(Lines from a screen grounding dataset)
════════════════════

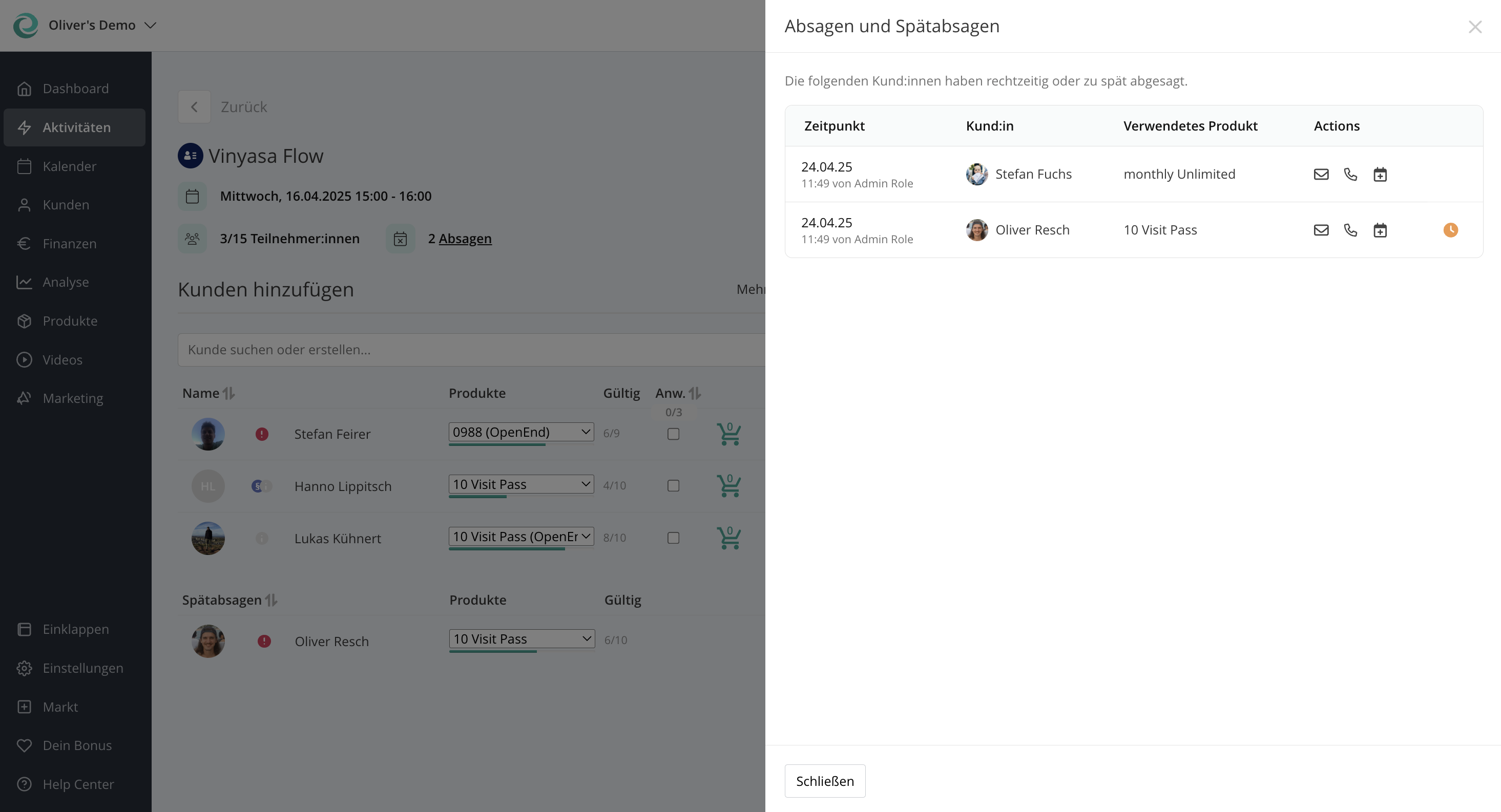The image size is (1501, 812).
Task: Add Hanno Lippitsch via shopping cart icon
Action: (x=729, y=486)
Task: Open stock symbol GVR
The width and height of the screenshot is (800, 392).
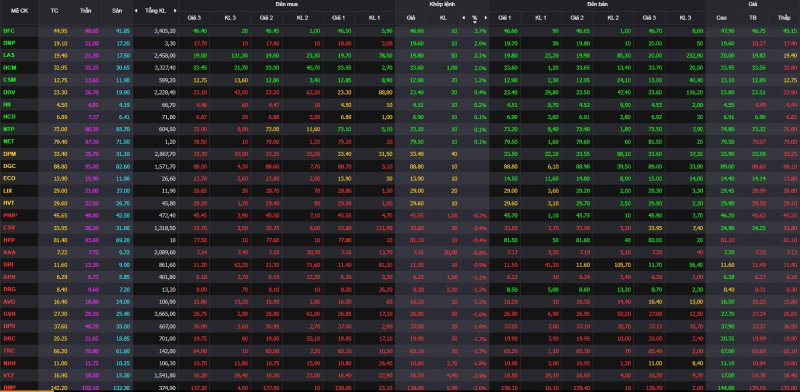Action: 9,314
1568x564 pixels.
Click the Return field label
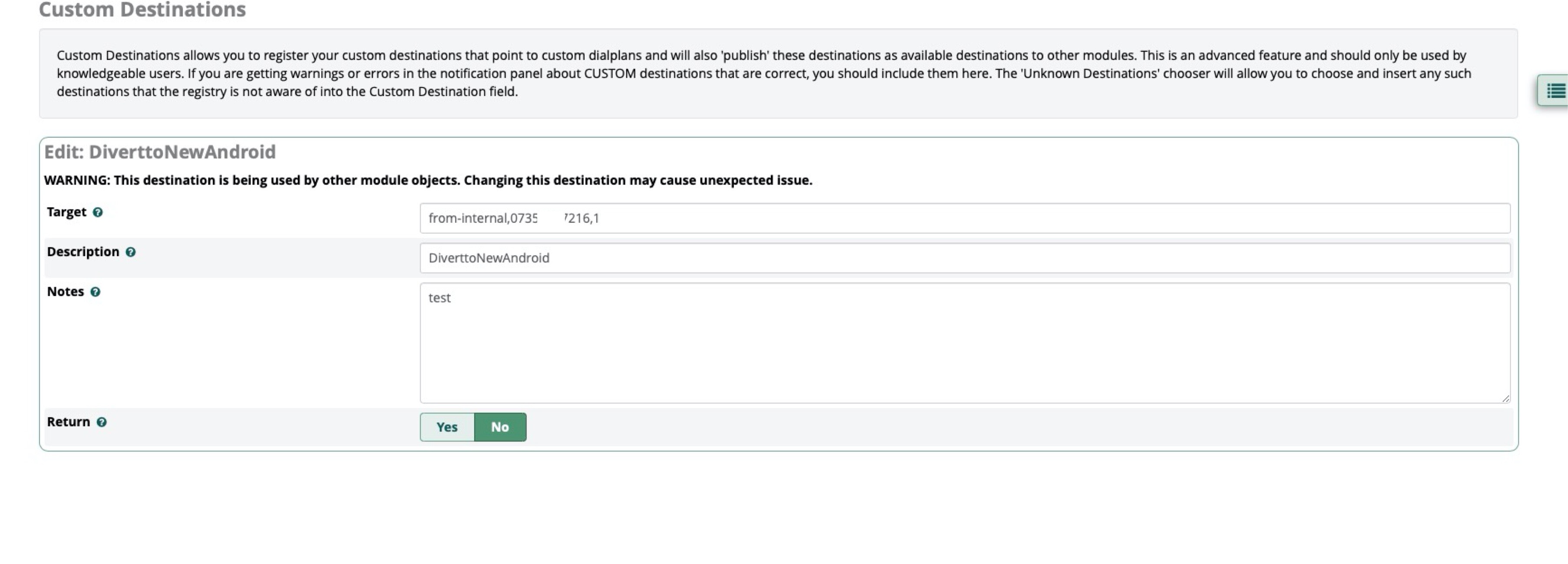[68, 422]
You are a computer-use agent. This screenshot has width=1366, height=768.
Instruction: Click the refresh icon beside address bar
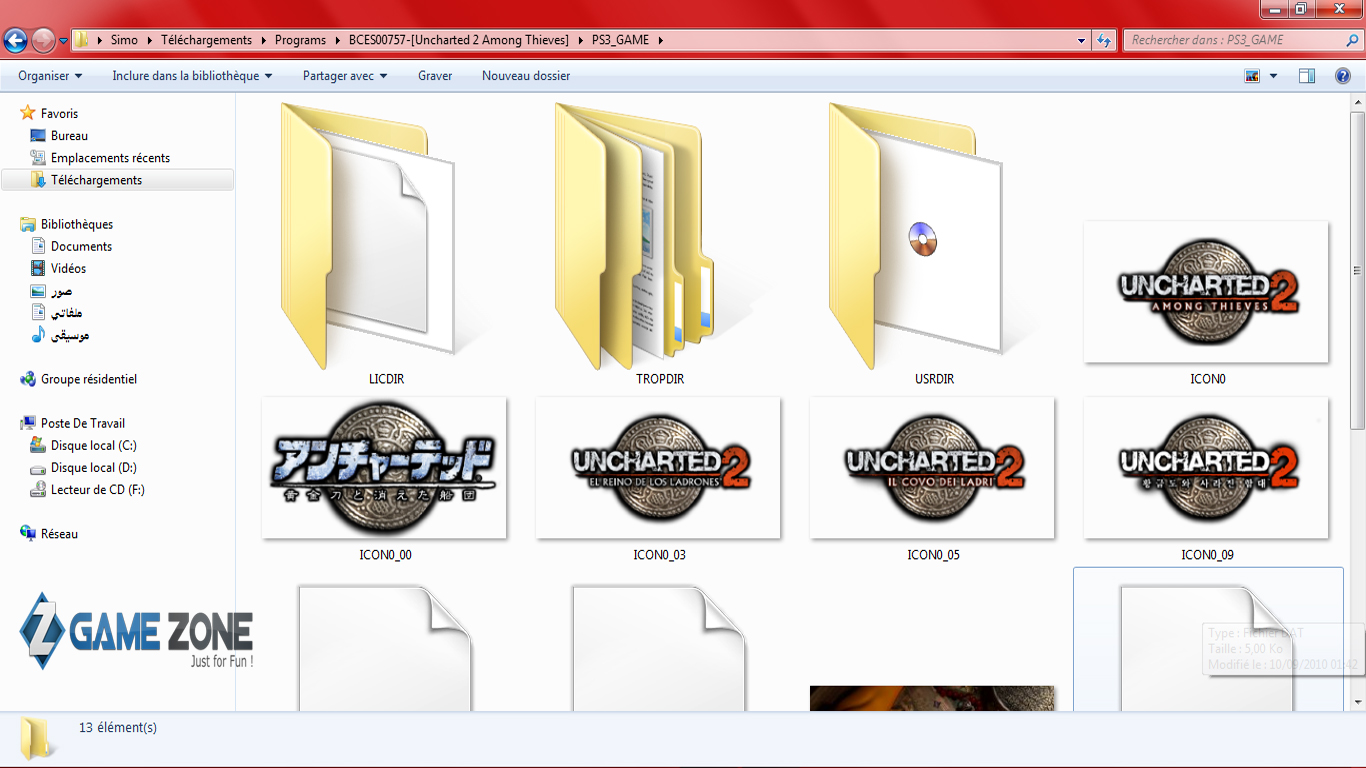click(1104, 41)
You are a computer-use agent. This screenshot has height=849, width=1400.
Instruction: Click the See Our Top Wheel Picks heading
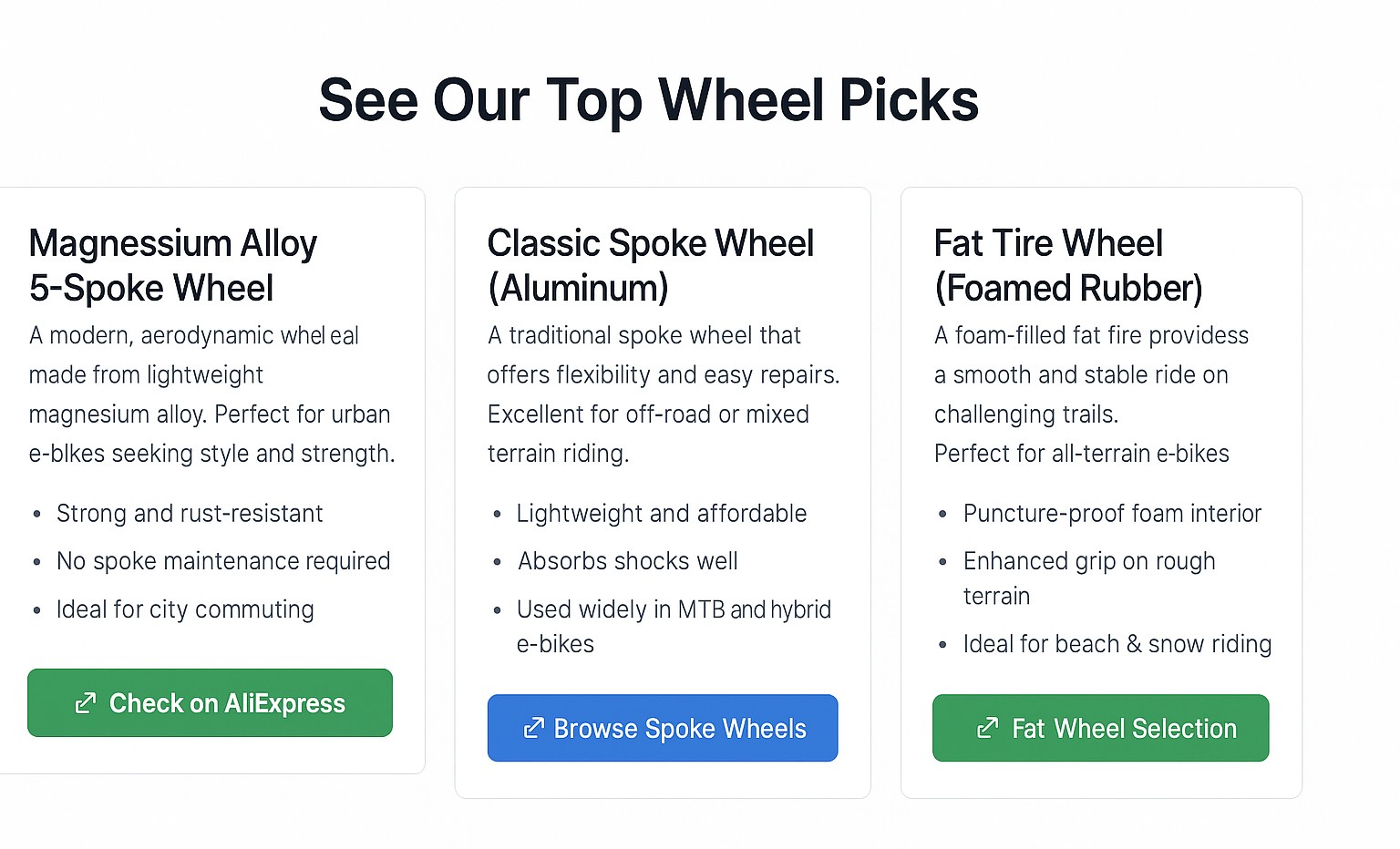[x=648, y=99]
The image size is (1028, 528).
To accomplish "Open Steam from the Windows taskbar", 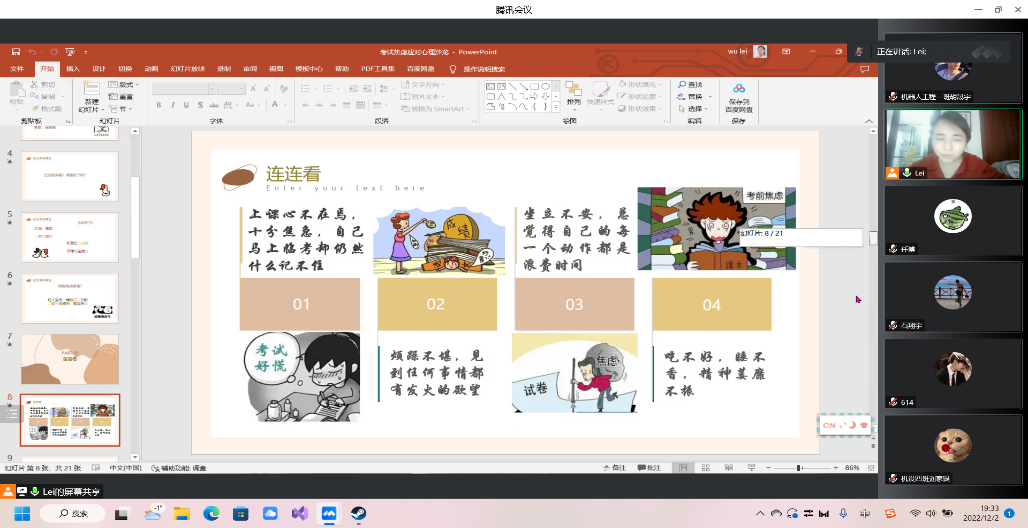I will pyautogui.click(x=357, y=513).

════════════════════

## DIRECTIONS
Rewrite everything from the first line down to the one containing "[x=648, y=99]", putting "screen assistant" wherever "computer-use agent" appears and keeping all else the same. Omit the pictures from your version.

## WRITTEN ANSWER
The image size is (1501, 812).
Task: Add Hanno Lippitsch via shopping cart icon
Action: (x=729, y=486)
Task: Open stock symbol GVR
The width and height of the screenshot is (800, 392).
Action: 9,314
1568x564 pixels.
Click the Return field label
[68, 422]
You are a screen assistant. This screenshot has width=1366, height=768.
Instruction: Click the refresh icon beside address bar
click(1104, 41)
You are a screen assistant. This screenshot has height=849, width=1400.
Instruction: Click the See Our Top Wheel Picks heading
[x=648, y=99]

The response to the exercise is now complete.